# Generation of linex networks based on detected lipid ions

In [1]:
import os
import ast
import pandas as pd
import numpy as np
import networkx as nx

import linex2metaspace as lx2m

Package 'lynx' (LipidLynxX) not available. Lipid name conversions will not be possible.


In [2]:
from pandarallel import pandarallel
pandarallel.initialize(nb_workers=19, progress_bar=True, use_memory_fs=False)
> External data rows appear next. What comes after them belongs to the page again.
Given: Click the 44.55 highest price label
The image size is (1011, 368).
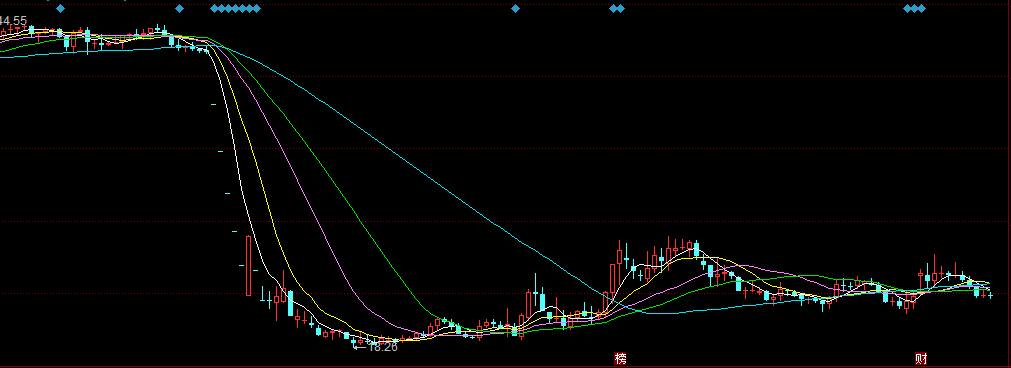Looking at the screenshot, I should click(14, 21).
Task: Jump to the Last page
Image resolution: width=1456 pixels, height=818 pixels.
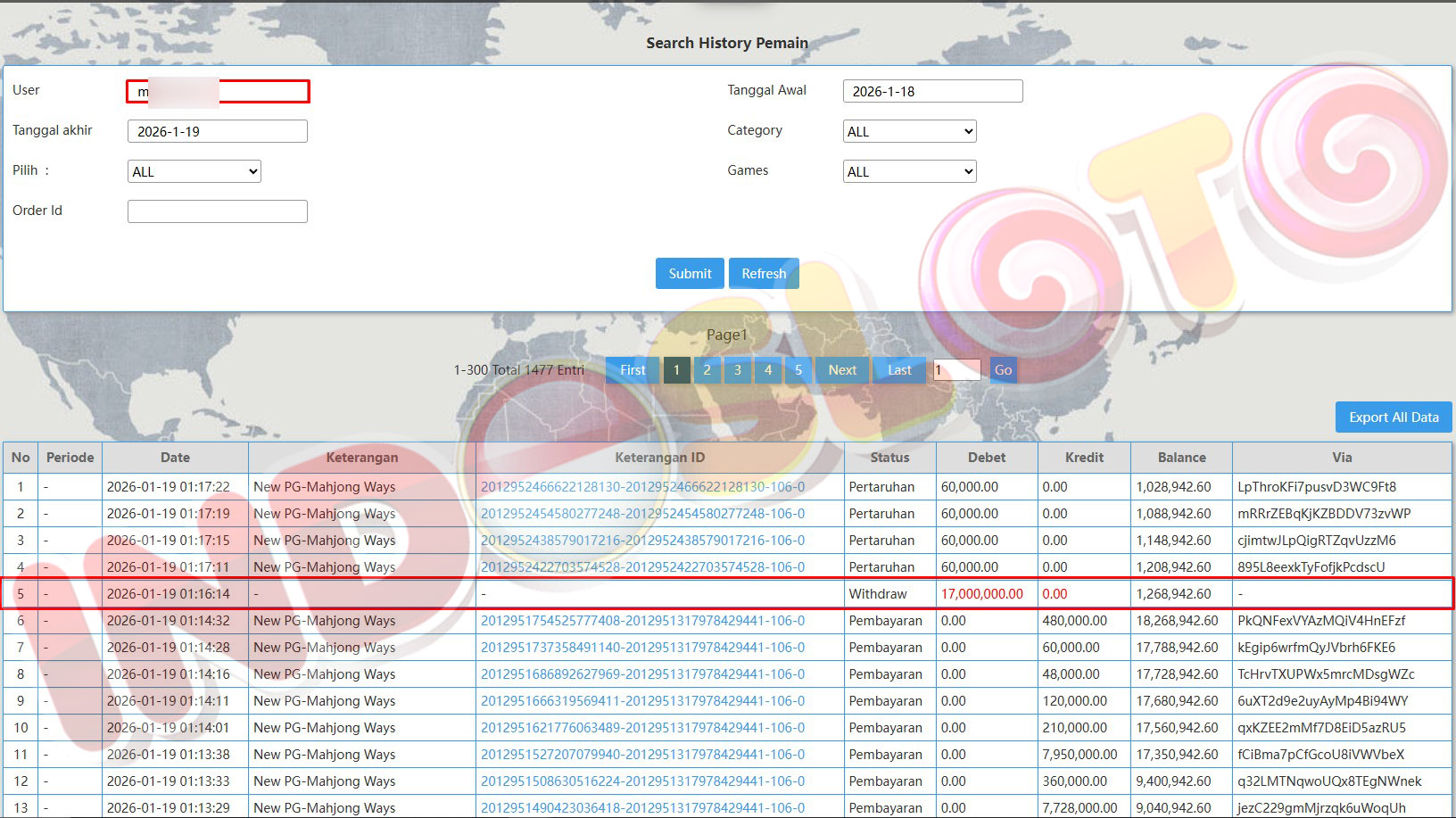Action: (x=899, y=370)
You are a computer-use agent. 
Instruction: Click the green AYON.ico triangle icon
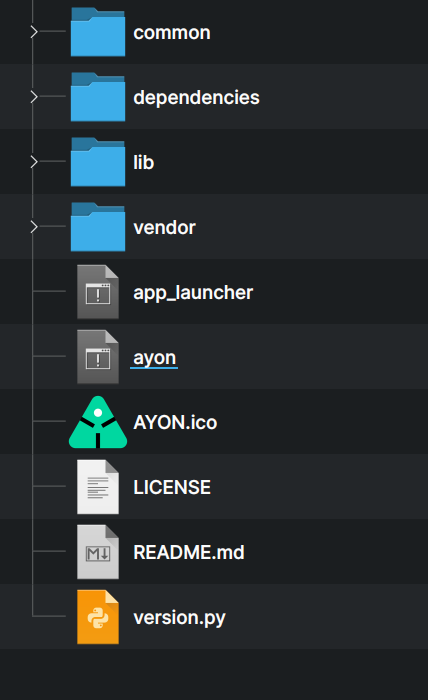coord(98,422)
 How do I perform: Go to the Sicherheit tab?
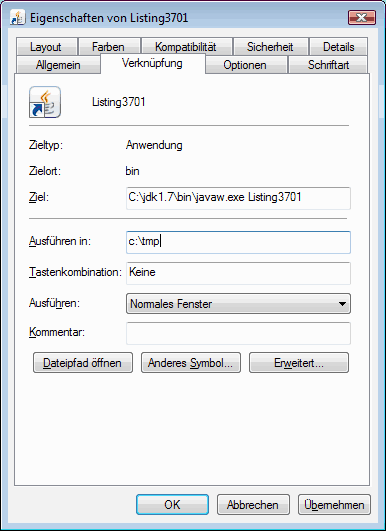270,47
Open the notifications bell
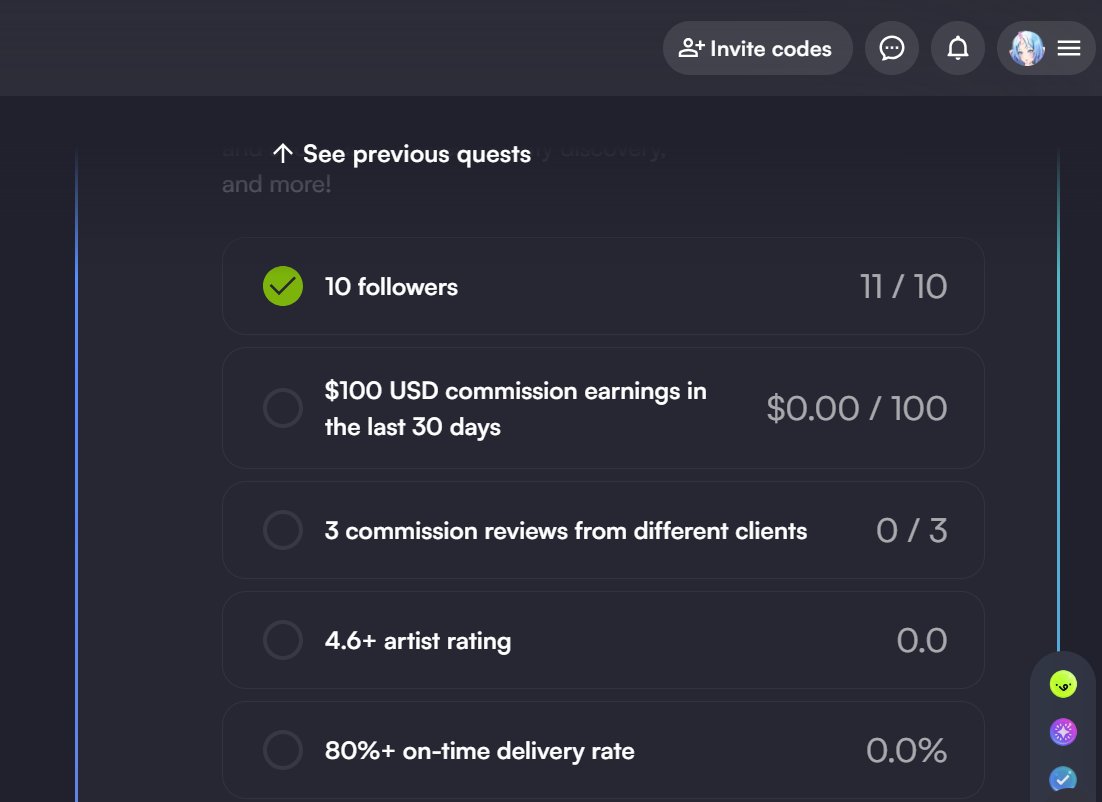The image size is (1102, 802). tap(957, 48)
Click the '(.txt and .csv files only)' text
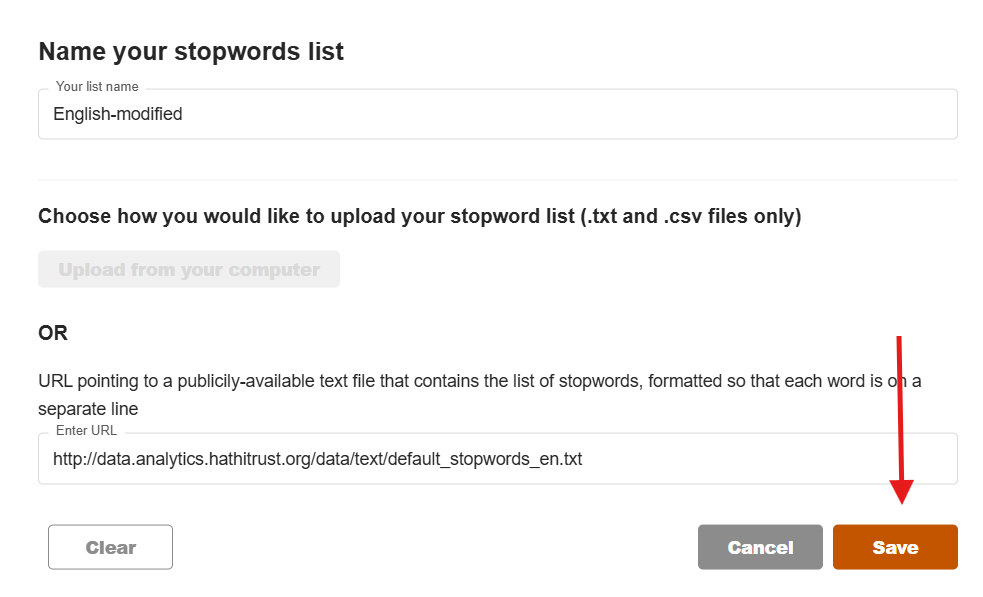Viewport: 983px width, 597px height. (691, 216)
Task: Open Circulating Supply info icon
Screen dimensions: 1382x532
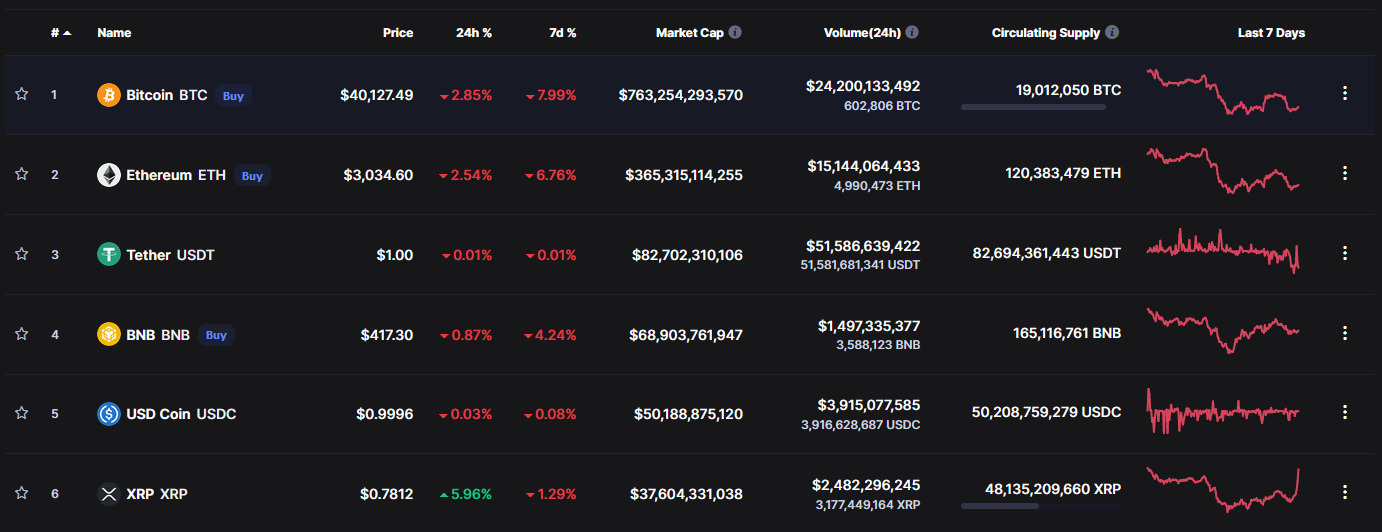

INFO: Pandarallel will run on 19 workers.
INFO: Pandarallel will use standard multiprocessing data transfer (pipe) to transfer data between the main process and workers.


In [None]:
# importing custom functions for imputation and evaluation
import sys

sys.path.append("/home/mklein/sc_imputation_denoising")

from sc_imputation_denoising.evaluation.evaluation_workflow import (
    evaluation_workflow,
)


IE version 1.2


In [4]:
# this folder contains all connectivities, plots, graphs etc.
main_path = '/home/mklein/Dropouts/linex'

In [5]:
# global prep
ref_lip_dict = lx2m.get_lx2_ref_lip_dict()
class_reacs = lx2m.get_organism_combined_class_reactions(ref_lip_dict=ref_lip_dict, organism='HSA')

In [6]:
from tqdm import tqdm

def multi_to_single_graph(multi_graph):
    # Create a new empty nx.Graph
    graph = nx.Graph()

    # Add all nodes from the original MultiGraph to the new Graph
    graph.add_nodes_from(multi_graph.nodes())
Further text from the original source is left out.